Eine syrische Flüchtlingsfamilie im österreichisch-ungarischen Polizeikooperationszentrum in Nickelsdorf.

© APA/Hans Klaus Techt

Politik Inland
08/03/2021

Illegale Migration: "Die Balkanroute war nie geschlossen"

Das Innenministerium verzeichnete bundesweit heuer bereits 16.300 Aufgriffe illegaler Migranten. 2020 waren es insgesamt 21.700.

von Michael Hammerl

Die Zuwanderung nach Österreich nimmt deutlich zu. Das zeigen aktuelle Zahlen aus dem Innenministerium (BMI). 2021 wurden demnach bis inklusive Juli rund 16.300 illegale Migranten in Österreich aufgegriffen. "Der Großteil der Aufgriffe wird in Wien, Niederösterreich und dem Burgenland verzeichnet, also im Bereich der Ostgrenze", heißt es aus dem Büro von Innenminister Karl Nehammer (ÖVP) gegenüber dem KURIER.

Zum Vergleich: Im gesamten Jahr 2020 gab es rund 21.700 Aufgriffe in Österreich, 2019 rund 19.500. Schon zum jetzigen Zeitpunkt ist es wohl unvermeidlich, dass die Zahl der Aufgriffe mit Jahresende deutlich höher sein wird, als in den Vorjahren.

"Massiver Personaleinsatz der Bundespolizei und des Bundesheeres an Österreichs Grenzen, insbesondere entlang der Ostgrenze", sollen dem entgegenwirken, heißt es aus dem BMI. "Wir wollen durch das enge Überwachungsnetz Schlepperei eindämmen und ein deutliches Signal an Schlepper und Migranten senden." 2021 seien in Österreich bereits 200 Schlepper festgenommen worden, was einer Steigerung von über 50 Prozent zum Vorjahr entspreche, so das BMI.

"Dramatischer Anstieg" im Burgenland

Burgenlands Landeshauptmann Hans-Peter Doskozil (SPÖ) hält diese Maßnahmen für nicht ausreichend. "Die Zahlen steigen derzeit wirklich dramatisch. Wir haben im Burgenland Aufgriffszahlen jenseits von 400 pro Woche", sagte er im Interview mit Heute. Laut KURIER-Informationen gab es im Burgenland von 1. Jänner bis 25. Juli 2021 rund 4.800 Aufgriffe illegaler Migranten.

Das Szenario erinnere ihn an "die Anfänge des Jahres 2015", so Doskozil. "Die Balkanroute war nie geschlossen!", legte er am Dienstag auf Facebook nach. Der burgenländische Landtag habe deshalb Nehammer um die Entsendung zusätzlicher Polizeibeamte an die "grüne Grenze" im Burgenland gebeten. 
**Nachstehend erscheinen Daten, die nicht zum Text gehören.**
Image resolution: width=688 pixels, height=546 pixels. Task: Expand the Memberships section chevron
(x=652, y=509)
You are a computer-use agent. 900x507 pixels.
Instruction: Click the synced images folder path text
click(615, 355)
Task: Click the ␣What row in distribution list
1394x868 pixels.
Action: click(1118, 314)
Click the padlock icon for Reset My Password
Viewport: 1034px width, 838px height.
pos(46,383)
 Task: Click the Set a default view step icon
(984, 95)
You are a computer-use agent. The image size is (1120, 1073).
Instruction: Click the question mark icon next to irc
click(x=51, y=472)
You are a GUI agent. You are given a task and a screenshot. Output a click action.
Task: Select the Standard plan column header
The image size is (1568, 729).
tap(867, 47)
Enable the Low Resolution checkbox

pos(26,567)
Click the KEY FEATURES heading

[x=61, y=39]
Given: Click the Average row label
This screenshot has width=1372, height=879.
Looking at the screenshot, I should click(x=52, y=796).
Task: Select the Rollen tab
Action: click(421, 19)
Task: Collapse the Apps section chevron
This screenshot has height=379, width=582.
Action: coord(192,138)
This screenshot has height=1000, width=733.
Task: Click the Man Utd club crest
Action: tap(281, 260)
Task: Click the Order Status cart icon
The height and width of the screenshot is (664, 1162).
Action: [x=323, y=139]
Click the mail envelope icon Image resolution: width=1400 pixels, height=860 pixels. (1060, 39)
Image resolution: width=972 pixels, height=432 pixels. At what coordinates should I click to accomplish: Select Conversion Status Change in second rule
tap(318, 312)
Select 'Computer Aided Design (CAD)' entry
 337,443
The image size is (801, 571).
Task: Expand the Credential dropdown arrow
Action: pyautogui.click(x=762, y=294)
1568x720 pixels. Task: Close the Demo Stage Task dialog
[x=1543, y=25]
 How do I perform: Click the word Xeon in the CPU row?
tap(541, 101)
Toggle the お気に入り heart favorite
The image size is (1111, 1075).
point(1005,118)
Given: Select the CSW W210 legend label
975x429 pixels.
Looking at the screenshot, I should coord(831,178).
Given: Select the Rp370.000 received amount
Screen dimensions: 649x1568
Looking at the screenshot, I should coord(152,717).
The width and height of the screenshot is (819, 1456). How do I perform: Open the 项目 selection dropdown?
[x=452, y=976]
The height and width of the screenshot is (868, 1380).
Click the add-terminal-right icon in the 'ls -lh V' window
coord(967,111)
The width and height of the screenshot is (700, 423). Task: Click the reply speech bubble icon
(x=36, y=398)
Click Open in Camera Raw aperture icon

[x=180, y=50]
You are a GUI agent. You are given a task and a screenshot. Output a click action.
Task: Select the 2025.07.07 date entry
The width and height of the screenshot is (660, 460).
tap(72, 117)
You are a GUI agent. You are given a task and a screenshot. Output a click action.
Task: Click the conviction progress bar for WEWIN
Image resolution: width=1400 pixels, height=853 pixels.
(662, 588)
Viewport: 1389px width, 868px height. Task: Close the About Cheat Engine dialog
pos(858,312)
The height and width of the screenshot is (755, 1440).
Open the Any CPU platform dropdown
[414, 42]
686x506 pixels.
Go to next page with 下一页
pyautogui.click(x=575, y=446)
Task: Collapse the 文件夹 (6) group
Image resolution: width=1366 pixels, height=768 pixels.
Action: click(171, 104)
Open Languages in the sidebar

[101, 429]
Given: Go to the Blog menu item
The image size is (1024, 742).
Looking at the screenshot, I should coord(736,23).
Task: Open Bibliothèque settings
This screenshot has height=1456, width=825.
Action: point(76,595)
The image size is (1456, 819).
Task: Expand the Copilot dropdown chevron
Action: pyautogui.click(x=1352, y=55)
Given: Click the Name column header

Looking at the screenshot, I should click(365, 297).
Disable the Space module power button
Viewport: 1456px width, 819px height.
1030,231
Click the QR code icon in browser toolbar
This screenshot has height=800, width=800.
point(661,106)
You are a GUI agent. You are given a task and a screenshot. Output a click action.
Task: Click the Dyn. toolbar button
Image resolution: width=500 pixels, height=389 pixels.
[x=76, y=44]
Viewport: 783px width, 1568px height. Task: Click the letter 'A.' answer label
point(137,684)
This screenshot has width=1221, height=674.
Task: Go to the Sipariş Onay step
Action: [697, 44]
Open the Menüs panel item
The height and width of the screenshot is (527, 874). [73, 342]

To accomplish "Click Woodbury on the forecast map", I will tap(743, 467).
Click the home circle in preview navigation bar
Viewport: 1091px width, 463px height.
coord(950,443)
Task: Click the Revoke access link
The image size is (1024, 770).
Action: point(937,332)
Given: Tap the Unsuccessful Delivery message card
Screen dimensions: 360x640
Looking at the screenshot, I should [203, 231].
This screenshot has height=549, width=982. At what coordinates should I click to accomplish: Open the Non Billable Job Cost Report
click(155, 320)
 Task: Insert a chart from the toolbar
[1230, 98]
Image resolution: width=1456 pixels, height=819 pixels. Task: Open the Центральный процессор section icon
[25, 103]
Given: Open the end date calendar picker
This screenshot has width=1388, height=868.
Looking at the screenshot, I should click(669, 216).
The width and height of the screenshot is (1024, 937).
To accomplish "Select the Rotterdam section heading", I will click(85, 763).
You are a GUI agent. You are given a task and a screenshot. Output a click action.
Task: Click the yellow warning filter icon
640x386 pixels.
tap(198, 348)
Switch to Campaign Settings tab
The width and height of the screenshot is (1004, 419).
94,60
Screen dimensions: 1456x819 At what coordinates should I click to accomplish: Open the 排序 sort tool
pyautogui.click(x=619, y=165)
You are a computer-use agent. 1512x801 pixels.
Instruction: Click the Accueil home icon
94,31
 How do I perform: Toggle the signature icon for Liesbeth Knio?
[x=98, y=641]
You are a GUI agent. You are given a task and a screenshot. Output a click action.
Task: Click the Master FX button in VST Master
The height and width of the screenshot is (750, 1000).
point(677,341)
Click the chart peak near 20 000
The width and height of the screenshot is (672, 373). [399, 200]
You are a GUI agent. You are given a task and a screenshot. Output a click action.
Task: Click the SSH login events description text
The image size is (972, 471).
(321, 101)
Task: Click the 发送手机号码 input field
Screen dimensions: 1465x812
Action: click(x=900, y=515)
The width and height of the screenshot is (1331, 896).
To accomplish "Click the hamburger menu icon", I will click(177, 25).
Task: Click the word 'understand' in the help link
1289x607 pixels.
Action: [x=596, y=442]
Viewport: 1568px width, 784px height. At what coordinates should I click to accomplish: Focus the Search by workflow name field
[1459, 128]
"Querulant und Chef-Polterer"

Nehammers Antwort: Er sichere "die vollste Unterstützung des Innenresorts" zu, eine "unmittelbare Änderung der Lage" sei aber nicht zu erwarten. Neben Einheiten der Landespolizeidirektion Burgenland sind derzeit unter anderem die Flugpolizei, die Cobra, Drohnenpiloten, 400 Soldaten und die Fremdenpolizeieinheit PUMA im Einsatz. An der griechisch-mazedonischen Grenze unterstützen österreichische Drohnenpiloten die dortigen Behörden.

Gaby Schwarz, stellvertretende Generalsekretärin der ÖVP, betonte, dass die Bundesregierung im "Kampf gegen illegale Migration konsequent handeln" würde. Doskozil sei ein "Querulant" und "Chef-Polterer" der SPÖ und würde "lediglich Ängste in der Bevölkerung" schüren. 

Neue Fluchtrouten

Laut Medienberichten gelangen immer mehr Migranten über Ungarn nach Österreich. Nehammer übte bereits Kritik: "Das darf Ungarn nicht zulassen. Sie müssen sich ans EU-Recht halten und ihre Außengrenze effizienter schützen." Ungarns Grenzzaun, 2015 errichtet, wird immer wieder von Migranten angegriffen. Zudem soll es Schlepper-Tunnels und neue Fluchtrouten geben. Die illegale Einreise finde seit letztem Jahr verstärkt über die rumänische Stadt Temeswar statt, berichtete die NZZ.

Zumindest 10.518 Migranten haben 2021 von Jänner bis Juni in Österreich einen Asylantrag gestellt. Die meisten Antragssteller - und zwar 4.471 - gaben an, aus Syrien zu kommen. Auf Platz zwei folgt das Herkunftsland Afghanistan (1.880), auf Platz drei Marokko (658).